Counter-Arguments and Nuances
Critics rightly point out that this experiment favors greenfield projects. In complex existing codebases, static typing's benefits for discovery and validation become more pronounced. The experiment also doesn't account for runtime performance, ecosystem maturity, or long-term maintenance considerations.
Some argue that catching bugs early through static analysis is worth the performance penalty. However, the experiment showed that even statically typed languages failed occasionally, and type errors are among the easiest bugs to detect and fix.
The Future of AI-Assisted Development
The results suggest a pragmatic approach: start with dynamic languages for rapid prototyping, then migrate to statically typed languages as projects mature. Modern AI agents appear capable of cross-language migration, making this strategy increasingly viable.
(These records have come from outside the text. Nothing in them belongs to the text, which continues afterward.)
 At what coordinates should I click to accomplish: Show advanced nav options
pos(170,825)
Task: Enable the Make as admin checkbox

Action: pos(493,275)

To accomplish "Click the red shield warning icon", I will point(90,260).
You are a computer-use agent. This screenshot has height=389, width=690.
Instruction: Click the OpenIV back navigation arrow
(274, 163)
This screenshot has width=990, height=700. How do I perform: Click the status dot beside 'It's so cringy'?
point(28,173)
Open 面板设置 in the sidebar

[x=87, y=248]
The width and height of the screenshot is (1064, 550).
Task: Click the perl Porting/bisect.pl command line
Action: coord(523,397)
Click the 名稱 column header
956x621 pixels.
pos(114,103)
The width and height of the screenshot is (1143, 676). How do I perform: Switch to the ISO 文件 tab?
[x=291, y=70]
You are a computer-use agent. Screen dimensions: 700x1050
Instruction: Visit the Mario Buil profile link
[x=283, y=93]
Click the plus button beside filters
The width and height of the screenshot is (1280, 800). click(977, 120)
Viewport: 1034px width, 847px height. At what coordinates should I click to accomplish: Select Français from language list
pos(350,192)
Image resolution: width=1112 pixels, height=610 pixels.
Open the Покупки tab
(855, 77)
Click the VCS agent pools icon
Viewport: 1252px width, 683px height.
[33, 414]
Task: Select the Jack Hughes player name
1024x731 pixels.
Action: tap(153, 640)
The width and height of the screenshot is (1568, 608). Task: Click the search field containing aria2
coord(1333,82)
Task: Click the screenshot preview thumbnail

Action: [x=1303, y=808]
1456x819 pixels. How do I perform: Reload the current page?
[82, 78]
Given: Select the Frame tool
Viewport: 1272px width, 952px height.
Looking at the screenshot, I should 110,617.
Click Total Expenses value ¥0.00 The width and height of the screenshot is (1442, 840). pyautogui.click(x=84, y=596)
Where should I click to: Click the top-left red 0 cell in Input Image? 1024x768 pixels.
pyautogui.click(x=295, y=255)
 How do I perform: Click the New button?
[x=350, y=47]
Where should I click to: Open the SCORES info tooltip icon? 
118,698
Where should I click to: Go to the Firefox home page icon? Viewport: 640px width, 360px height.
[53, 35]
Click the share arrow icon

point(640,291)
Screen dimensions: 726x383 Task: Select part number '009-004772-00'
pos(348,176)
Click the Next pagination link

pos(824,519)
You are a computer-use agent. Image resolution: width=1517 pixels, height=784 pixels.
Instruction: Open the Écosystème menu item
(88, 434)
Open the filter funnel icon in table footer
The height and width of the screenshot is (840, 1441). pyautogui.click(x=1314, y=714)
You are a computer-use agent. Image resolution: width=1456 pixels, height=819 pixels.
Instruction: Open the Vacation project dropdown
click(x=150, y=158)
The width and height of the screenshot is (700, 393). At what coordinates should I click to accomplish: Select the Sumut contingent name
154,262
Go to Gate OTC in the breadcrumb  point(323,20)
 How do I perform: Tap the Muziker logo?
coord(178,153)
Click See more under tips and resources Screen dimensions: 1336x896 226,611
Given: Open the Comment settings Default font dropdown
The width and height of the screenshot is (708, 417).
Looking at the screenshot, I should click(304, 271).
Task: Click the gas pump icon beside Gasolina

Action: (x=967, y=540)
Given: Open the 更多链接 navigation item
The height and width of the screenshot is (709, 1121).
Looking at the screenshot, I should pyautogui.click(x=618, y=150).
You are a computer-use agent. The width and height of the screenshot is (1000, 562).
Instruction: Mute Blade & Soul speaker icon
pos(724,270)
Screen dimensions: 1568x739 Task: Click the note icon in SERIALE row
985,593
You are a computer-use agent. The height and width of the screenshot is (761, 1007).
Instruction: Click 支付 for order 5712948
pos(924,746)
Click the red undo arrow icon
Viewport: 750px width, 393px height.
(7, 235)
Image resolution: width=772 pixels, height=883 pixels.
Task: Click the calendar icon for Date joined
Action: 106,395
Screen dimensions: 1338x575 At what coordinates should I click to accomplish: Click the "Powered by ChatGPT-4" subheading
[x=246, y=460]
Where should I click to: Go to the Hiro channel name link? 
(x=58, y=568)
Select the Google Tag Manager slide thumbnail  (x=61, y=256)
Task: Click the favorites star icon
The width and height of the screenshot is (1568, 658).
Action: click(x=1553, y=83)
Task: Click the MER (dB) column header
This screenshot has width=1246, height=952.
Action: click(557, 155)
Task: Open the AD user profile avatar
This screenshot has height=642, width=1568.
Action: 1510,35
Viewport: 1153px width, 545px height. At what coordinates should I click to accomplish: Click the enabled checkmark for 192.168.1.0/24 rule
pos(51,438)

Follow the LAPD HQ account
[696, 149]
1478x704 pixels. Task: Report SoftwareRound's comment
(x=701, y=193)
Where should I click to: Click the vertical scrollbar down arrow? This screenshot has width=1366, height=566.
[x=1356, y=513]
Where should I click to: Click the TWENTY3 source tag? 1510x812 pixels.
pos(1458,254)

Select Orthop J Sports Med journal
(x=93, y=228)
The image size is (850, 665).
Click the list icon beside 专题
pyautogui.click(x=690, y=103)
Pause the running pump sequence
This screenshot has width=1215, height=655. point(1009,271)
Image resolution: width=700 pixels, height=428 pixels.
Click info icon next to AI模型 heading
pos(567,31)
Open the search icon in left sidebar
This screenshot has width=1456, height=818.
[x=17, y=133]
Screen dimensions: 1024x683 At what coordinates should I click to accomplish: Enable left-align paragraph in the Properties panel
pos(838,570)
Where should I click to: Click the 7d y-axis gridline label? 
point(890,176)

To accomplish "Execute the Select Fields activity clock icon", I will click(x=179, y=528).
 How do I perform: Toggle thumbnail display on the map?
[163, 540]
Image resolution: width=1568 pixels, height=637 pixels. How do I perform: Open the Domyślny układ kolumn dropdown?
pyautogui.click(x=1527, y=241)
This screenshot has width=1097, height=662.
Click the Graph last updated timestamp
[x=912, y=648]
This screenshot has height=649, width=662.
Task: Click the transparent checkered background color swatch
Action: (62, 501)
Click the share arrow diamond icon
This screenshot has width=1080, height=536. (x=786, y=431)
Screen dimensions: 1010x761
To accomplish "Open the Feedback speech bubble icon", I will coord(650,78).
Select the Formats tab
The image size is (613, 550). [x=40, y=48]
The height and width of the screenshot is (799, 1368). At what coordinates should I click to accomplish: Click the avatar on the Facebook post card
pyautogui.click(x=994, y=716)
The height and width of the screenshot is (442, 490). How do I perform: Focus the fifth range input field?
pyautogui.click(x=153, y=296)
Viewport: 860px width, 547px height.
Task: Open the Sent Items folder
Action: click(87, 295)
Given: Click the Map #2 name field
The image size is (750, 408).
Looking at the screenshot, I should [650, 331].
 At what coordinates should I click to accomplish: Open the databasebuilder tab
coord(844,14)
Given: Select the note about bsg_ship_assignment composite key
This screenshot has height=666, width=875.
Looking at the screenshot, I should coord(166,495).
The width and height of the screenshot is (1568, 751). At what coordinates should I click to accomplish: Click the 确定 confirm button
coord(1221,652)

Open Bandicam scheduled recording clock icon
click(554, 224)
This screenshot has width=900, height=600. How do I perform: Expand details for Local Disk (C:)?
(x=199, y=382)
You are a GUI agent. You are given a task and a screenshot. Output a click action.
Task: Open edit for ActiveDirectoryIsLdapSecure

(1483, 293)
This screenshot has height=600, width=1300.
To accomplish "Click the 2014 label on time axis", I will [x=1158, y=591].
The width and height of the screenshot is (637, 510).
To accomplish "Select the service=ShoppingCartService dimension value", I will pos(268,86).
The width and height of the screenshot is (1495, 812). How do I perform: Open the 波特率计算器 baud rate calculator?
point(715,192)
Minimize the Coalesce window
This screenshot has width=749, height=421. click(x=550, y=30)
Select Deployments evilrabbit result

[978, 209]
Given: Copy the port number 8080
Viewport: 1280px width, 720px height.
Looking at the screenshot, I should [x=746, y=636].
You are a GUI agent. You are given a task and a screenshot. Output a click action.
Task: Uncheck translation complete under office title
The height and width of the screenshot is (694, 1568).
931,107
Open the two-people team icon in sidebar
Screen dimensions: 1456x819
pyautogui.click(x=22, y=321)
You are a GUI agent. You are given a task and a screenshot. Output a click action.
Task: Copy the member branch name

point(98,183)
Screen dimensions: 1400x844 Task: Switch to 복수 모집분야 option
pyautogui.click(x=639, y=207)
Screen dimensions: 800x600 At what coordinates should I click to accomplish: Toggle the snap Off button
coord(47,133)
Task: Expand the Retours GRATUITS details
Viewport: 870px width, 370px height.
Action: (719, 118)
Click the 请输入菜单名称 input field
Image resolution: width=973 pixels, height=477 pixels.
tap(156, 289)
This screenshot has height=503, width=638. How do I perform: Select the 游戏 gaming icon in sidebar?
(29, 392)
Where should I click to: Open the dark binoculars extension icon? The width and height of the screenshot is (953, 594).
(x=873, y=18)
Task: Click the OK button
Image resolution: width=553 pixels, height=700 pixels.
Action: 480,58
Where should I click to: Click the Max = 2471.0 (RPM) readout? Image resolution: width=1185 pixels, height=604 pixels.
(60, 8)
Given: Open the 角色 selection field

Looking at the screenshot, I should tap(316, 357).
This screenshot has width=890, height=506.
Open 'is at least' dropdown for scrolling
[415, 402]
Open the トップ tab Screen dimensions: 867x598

As AI coding technology evolves, these performance gaps may narrow. But for now, the data is clear: for AI coding agents, dynamic languages offer a compelling combination of speed, cost-effectiveness, and stability that's hard to ignore.
The bottom line: If you're using AI coding agents for prototyping or greenfield development, Ruby, Python, and JavaScript aren't just viable choices - they're the fastest, cheapest, and most reliable options available.